The shorter story goes, that next day no one said anything about that spill or explosive fight, about that night where more was broken, the stickiness still underfoot. Her dad went to work as always, and then left. Poof. A ghost disappeared in a truck that churned a mix made permanent if poured into place, if kept from moving.
By the time that last patio he poured surely had dried and set, they’d have thought their mom’s tears should’ve too, but hadn’t. Her wet salty mixture kept leaking, loud and unsettling at first, then just a nuisance, turning the kids into statues or hardened molds themselves.
“He should’ve called his business heavy pourers,” James joked once or twice. She didn’t know what he meant back then.
She didn’t know how she’d even carried such a heavy bag as far as she had gotten.
They’d still find tiny shards of glass in distant corners of the kitchen now and then, well into autumn and winter.
Before it could curdle more tonight, Match took the shot from the glass she’d been staring at, but let it linger on her tongue before sliding down her throat, sticking to her teeth and the roof of her mouth, like tasting the dust of a chalky memory. She could hear the roulette wheel spinning again, turning and turning, giving someone else a chance to time travel, on their 48-hour layover here, in the dark middleness of late night or early morning, on who knows what day it was.
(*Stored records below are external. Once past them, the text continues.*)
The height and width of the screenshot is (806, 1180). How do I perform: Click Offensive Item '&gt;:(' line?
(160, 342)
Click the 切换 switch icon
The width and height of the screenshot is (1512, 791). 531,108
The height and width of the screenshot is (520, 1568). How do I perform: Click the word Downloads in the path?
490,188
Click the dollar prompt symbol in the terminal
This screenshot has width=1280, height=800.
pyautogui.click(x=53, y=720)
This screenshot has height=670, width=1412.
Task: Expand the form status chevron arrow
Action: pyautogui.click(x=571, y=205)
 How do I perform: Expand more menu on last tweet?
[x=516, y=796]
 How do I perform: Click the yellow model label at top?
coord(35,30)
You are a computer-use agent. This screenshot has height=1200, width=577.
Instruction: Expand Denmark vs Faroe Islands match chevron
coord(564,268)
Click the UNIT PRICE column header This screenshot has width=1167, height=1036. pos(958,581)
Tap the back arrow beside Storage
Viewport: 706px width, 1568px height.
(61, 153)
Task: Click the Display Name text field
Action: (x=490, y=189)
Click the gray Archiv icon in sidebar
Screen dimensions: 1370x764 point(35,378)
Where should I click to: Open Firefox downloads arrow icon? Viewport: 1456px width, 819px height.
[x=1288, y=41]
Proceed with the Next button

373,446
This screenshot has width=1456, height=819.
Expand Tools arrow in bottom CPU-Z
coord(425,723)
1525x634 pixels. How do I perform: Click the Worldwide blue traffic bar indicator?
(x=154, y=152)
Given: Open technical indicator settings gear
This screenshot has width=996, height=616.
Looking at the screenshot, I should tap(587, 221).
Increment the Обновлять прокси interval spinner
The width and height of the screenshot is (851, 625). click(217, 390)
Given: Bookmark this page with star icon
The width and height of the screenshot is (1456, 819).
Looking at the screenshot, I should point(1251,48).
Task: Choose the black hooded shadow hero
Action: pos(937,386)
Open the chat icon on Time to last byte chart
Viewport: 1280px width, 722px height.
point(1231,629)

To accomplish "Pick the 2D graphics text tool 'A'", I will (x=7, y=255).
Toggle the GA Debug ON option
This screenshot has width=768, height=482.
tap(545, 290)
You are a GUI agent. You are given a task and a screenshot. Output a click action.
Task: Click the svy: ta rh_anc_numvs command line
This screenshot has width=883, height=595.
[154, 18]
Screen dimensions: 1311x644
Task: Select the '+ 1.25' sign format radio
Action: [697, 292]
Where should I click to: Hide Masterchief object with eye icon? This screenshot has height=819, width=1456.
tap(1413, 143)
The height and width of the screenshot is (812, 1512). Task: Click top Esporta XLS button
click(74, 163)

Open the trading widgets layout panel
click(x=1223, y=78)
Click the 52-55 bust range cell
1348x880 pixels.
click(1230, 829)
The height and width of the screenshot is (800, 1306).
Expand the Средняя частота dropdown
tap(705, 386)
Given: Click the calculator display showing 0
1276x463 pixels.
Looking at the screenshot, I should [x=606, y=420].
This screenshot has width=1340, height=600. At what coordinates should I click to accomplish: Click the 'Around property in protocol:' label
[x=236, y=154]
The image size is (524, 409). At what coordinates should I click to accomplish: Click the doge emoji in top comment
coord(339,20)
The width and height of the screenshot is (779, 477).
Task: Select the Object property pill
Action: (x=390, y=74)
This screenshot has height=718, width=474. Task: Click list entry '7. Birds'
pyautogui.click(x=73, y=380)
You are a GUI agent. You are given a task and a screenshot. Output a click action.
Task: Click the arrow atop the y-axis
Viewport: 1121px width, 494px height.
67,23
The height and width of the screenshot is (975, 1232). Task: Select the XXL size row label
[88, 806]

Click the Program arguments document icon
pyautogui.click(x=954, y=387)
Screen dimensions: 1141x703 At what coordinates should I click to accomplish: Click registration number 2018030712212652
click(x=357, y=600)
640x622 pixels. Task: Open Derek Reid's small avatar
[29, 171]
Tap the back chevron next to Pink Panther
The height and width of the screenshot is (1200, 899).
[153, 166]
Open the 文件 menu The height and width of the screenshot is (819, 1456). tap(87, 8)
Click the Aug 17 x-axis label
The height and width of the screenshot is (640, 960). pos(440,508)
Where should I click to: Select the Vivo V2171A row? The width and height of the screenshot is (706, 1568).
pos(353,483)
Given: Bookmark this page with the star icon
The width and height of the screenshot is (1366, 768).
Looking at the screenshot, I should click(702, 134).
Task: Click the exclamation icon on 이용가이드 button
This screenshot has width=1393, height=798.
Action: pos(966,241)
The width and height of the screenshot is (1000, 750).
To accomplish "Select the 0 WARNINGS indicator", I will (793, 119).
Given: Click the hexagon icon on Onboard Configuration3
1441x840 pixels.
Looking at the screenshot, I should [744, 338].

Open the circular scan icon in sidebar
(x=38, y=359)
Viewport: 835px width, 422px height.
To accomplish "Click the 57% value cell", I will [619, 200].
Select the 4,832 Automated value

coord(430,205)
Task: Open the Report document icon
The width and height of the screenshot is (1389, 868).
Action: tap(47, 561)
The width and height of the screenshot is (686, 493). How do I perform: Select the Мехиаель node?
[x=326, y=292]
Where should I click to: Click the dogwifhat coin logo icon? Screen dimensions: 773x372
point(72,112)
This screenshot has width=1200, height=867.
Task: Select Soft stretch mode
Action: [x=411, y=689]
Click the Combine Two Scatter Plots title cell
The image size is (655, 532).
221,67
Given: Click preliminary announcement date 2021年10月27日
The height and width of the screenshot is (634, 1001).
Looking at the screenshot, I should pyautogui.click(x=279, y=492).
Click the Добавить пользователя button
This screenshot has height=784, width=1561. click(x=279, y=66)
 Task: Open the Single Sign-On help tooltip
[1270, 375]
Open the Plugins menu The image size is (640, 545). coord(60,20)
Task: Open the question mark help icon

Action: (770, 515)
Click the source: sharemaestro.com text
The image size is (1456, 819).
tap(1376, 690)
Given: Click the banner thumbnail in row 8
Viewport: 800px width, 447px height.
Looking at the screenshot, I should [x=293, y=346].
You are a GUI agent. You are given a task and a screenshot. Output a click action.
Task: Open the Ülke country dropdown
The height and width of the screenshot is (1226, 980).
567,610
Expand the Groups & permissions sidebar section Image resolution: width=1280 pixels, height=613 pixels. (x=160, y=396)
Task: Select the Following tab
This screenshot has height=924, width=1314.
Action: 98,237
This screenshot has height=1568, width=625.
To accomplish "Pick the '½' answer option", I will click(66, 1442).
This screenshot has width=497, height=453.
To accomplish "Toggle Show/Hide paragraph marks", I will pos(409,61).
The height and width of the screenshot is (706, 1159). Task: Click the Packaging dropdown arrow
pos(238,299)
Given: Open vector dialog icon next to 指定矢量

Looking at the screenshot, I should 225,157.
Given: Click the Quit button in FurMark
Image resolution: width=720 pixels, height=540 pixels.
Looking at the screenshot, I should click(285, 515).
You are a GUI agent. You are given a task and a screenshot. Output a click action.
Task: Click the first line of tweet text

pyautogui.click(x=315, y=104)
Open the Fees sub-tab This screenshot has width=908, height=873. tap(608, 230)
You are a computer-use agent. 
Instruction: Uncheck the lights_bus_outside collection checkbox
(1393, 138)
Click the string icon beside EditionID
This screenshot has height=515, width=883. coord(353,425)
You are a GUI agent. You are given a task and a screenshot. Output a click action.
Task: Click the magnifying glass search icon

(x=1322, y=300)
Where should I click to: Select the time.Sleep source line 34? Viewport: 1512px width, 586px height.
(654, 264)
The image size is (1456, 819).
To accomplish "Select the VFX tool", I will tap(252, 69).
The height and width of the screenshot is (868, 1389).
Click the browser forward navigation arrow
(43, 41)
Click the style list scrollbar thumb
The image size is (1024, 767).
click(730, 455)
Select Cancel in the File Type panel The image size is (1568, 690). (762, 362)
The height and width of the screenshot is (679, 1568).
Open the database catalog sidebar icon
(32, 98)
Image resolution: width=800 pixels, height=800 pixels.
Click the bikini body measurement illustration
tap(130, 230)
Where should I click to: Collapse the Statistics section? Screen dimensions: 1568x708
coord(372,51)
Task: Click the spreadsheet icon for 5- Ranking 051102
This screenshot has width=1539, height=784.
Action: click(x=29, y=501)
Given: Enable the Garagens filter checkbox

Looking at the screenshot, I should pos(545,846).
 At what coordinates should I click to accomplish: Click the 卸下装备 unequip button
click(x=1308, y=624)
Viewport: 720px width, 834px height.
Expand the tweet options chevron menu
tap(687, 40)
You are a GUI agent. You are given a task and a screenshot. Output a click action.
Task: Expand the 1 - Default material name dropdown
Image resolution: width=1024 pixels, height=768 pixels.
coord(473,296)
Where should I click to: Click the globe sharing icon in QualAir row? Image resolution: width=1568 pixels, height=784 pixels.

Yesterday, today, tomorrow.
Match couldn’t wait to get back in the sky, to feel weightless breathing in the recycled air, bored by passengers’ dilemmas and messes. Crumbs in the seat folds, sudsy splatters on the tiny lav mirror. Every time she was in the sky, she was no one and nowhere and time was an illusion; she drank bottled water or ginger ale. She felt queasy whenever she poured a jack and coke or bourbon on the rocks for a passenger in first class, lucky to only pass tiny sealed bottles to the thirsty masses in the back, to recycle their empty cups and bottles with gloves on.
Every time she was on the ground, she felt heavy and her stomach ached; she’d find the worst possible contender to go home—or rather, go hotel—with, to see if their bases could mix with her acids, counteracting the churn.
“It’s like you like to suffer,” Sean had said, sharing a cigarette with her down an alley on another continent one time, some time ago.
The cement mixer’s grit still coating her throat and sticking to her gums, she left the shot glass on the counter and made her way towards the back again. She passed the handsome chiseled pilot who’d been making eyes at her here inside no-name bar to go default to the round married one from Wisconsin again, ready to have him breathe his salami and vinegar breath into her ears and then her mouth, to let him and his heaviness try pumping into her.
Roulette.
Just for tonight. Or this morning. Or whatever it was, wherever she was, however old she was.
Had anybody not had a turn already?
“I want another turn,” she said, her tongue heavy and bound in citrus and cream chalk, waiting for the spinning wheel.